**EXCERPTED PASSAGE**
Risky sexual behavior
Risky sexual behavior is the description of the activity that will increase the probability that a person engaging in sexual activity with another person infected with a sexually transmitted infection will be infected or become pregnant, or make a partner pregnant. It can mean two similar things: the behavior itself, the description of the partner's behavior. The behavior could be unprotected vaginal, oral, or anal intercourse. The partner could be a nonexclusive partner, HIV-positive, or an person who injects substances. Substance use is associated with risky sexual behaviors.
Risky sexual behavior can be:
- Barebacking, i.e. sex without a condom.
- Mouth-to-genital contact.
- Starting sexual activity at a young age.
- Having multiple sex partners.
- Having a high-risk partner, someone who has multiple sex partners or infections.
- Anal sex without condom and proper lubrication.
- Sex with a partner who has ever injected drugs.
- Engaging in sex work.
Risky sexual behavior includes unprotected intercourse, multiple sex partners, and illicit drug use. The use of alcohol and illicit drugs greatly increases the risk of gonorrhea, chlamydia, trichomoniasis, hepatitis B, and HIV/AIDS. Trauma from penile-anal sex has been identified as a risky sexual behavior.
North American adolescents can be sexually active yet do not take appropriate precautions to prevent infection or pregnancies. Misconceptions of invulnerability and the practice of ignoring long-term consequences of their behavior tend to promote risky sexual behavior.
Risky sexual behaviors can lead to serious consequences both for person and their partner(s). This sometimes includes cervical cancer, ectopic pregnancy and infertility. An association exists between those with a higher incidence of body art (body piercings and tattoos) and risky sexual behavior.
According to the National Youth Behavior Risk Survey, 19% of all sexually active adolescents in the US consumed alcohol or used other drugs before their last sexual intercourse. In contrast, adolescents who reported no substance use were found to be the least likely to engage in sexual risk-taking.
Most Canadian and American adolescents aged 15 to 19 years describe having had sexual intercourse at least one time. In the same population, 23.9% and 45.5% of young, adolescent females describe having sex with two or more sexual partners during the previous year. Of the males in the same population, 32.1% of Canadian males had two or more partners and 50.8% of American males also describe a similar experience.
Alcohol is the most commonly used substance among youth aged 18–25 years. 10% of young adults had an alcohol use disorder in 2018, which is greater than the prevalence among all other age cohorts. Research indicates that alcohol can lead to risky sexual behavior including lack of condom use, sexual intercourse with a non-primary partner, as well as lower likelihood of using contraception in general.

**Collected data entries**
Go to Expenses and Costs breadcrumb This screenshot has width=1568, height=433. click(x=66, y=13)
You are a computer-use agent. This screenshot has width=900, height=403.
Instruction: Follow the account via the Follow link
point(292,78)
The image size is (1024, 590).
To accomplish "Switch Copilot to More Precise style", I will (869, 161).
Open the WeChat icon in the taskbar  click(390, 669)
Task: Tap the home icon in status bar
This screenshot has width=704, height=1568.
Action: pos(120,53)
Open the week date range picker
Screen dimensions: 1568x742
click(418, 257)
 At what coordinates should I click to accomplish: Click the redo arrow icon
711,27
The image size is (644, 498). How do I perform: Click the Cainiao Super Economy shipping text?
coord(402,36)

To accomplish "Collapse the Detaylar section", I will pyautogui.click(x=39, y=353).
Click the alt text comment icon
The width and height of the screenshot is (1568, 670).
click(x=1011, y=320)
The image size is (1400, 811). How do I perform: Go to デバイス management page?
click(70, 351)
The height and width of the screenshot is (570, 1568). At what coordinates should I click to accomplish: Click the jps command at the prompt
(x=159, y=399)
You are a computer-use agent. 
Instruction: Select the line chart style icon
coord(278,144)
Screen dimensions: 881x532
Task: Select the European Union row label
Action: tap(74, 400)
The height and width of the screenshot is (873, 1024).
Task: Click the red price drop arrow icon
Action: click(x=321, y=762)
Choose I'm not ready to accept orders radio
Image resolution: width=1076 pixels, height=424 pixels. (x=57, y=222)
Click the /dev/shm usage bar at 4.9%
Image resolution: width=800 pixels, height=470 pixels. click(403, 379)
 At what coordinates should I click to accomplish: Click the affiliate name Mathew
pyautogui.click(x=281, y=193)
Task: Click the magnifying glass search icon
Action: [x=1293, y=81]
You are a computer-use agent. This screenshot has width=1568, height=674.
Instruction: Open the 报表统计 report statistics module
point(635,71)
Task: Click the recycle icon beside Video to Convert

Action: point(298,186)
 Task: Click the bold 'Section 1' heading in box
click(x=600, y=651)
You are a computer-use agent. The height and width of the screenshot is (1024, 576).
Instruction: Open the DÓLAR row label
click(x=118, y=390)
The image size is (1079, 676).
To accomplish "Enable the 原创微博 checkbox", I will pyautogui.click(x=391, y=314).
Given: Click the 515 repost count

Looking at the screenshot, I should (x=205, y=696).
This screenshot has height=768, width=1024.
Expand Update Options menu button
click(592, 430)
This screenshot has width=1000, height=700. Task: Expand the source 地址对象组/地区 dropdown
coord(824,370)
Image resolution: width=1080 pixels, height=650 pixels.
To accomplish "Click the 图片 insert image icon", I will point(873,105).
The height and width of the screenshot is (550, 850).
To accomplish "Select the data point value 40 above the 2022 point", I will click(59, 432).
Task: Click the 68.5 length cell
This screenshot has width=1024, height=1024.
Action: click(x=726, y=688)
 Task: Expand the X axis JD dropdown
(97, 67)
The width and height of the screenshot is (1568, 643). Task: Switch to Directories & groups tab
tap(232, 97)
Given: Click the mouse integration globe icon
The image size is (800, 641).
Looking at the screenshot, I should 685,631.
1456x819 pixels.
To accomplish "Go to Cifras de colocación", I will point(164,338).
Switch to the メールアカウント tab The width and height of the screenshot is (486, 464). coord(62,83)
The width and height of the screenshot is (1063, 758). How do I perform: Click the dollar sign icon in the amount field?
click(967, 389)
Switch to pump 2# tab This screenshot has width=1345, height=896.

**ACTION ITEM**
From the text on risky sexual behavior, list every infection whose risk it says is greatly increased by using alcohol and illicit drugs. None of the collected data entries are required for this work.

**THE COMPLETED TASK**
- Gonorrhea
- Chlamydia
- Trichomoniasis
- Hepatitis B
- HIV/AIDS